Let me respond to this question from the IKL 
point of view, as it - the question - touches on 
a central point in the design of our formalism, 
and one that produced a lot of controversy in the 
design process (and indeed remains controversial).    (02)

The IKL answer to the above questions is a firm 
'no'. Propositions are not indexical or 
parameterized in any way. They are not sentences, 
which must be interpreted differently when the 
names which occur in them (actually, occur free 
in them) are reinterpreted. A proposition in IKL 
is an object which simply has a truth-value: it 
is a 'bearer of truth'. Formally, in fact, it is 
indistinguishable from a relation with no 
arguments, and the IKL model theory treats them 
exactly in that way. It is not itself subject to 
linguistic interpretation: it is the result of a 
certain kind of linguistic interpretation 
process.

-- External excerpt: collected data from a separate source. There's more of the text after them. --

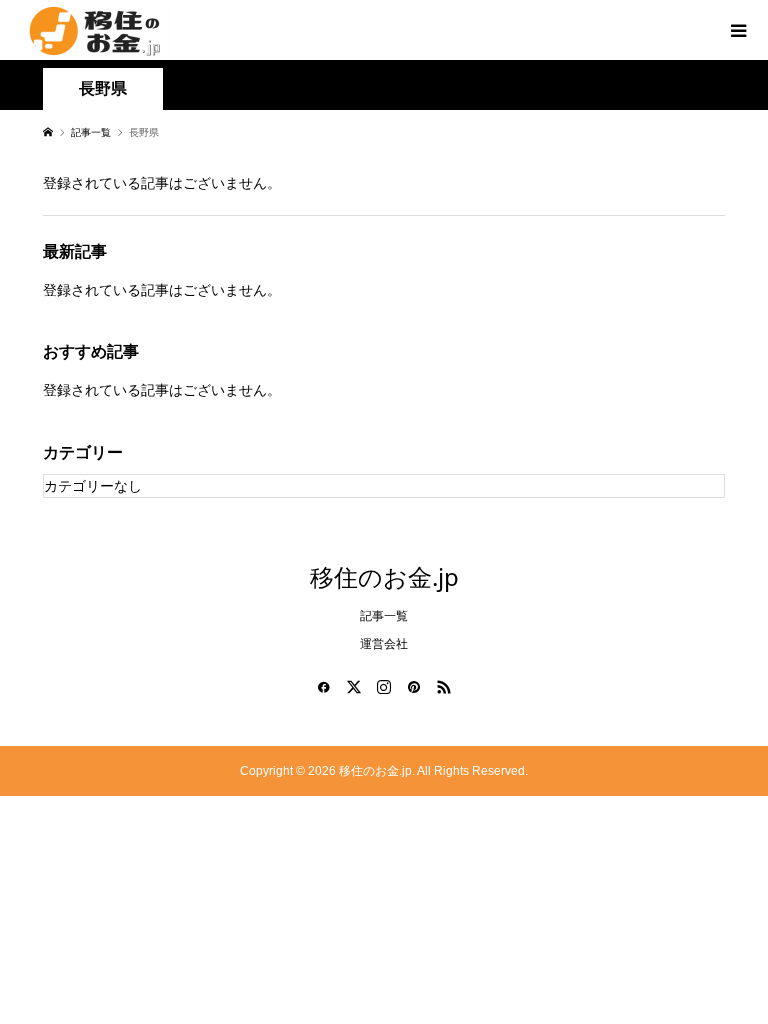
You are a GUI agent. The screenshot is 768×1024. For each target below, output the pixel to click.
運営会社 (384, 644)
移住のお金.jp (384, 576)
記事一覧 (384, 616)
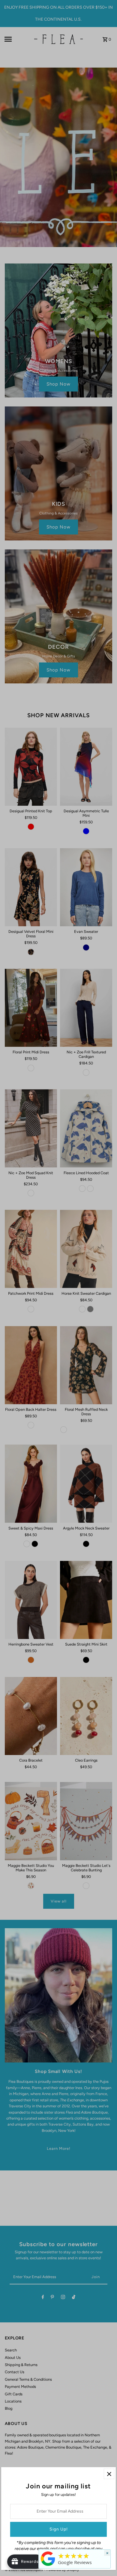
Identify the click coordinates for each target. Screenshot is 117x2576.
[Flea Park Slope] (48, 2566)
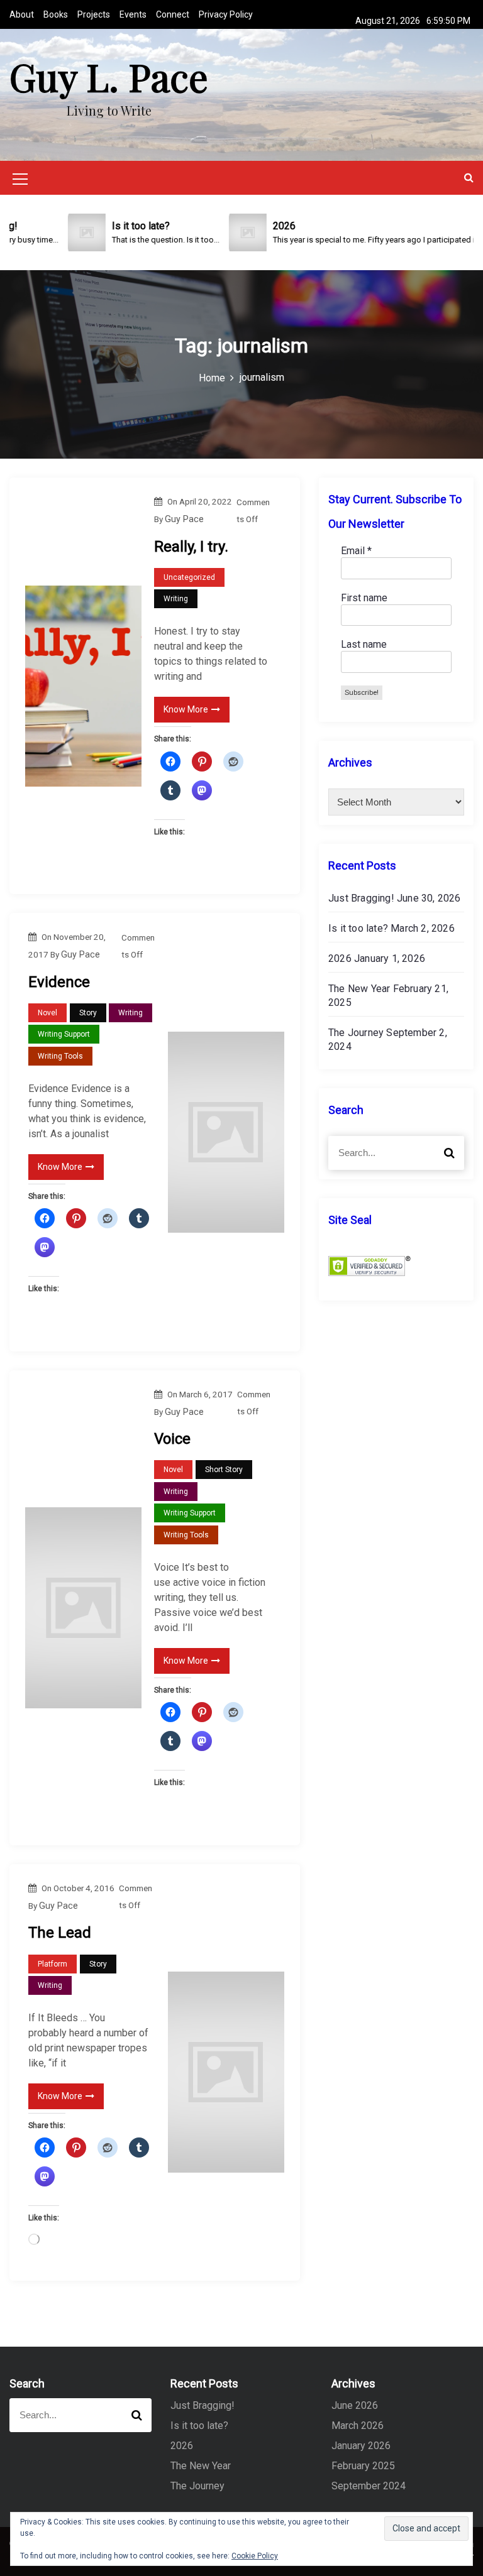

So all 'contextual' matters, including 
any indexicality in the sentence which is being 
used to express the proposition in English (IKL 
itself has no indexicals), is understood to have 
been resolved by some process of translation from 
English into IKL. One cannot express "He is 
wealthy" in IKL, but one can express the 
proposition intended by a particular use of that 
indexical sentence (say, as a reply to the 
question "Is Bill Gates a rich man?", or when 
spoken while pointing to someone physically 
present and known to the hearer) by something 
like the IKL sentence (Wealthy BillGates), ie by 
the use of a name for the person identified. 
Another way of putting it is to say that all 
propositions are about some thing or things: they 
are already attached to the referents of the 
names in the sentence, not to the names 
themselves. Yet another way to say it is to say 
that a proposition is like a sentence but with 
all its free names (and indexicals) already 
interpreted to refer to things. This has the 
consequence that propositional expressions are 
referentially transparent in IKL, so we had to 
invent an 'opaque name' construction to capture 
the intended meaning of opaque contexts.    (03)

My favorite example of an implicit indexical, by 
the way, is the highway warning signs in New 
Mexico, which say "Gusty Winds May Exist". 
Understood indexically, the intended meaning is 
that such winds may be present near the sign at 
the time you are reading it. Understood strictly 
as written in IKL mode, however, they are a 
surprisingly cautious statement in philosophical 
ontology. But then of course NM is a rather blue 
state.    (04)

Pat Hayes    (05)

>>  It's hard for me to imagine a case in which the truth or falsity of a
>>  proposition that has a clear implicit or explicit time referent in its
>>  meaning can change without its meaning changing, since its
>  > correspondence with reality (including a time referent) should not
>>  change. Reality should not change, except with time, which would be
>>  covered by the time referent in the meaning of the proposition.
>It is not only time that can be referred to by indexicals.  the
>statement 'he is wise' may be (correctly interpreted as) true or false
>at the same time, depending on whom 'he' refers to.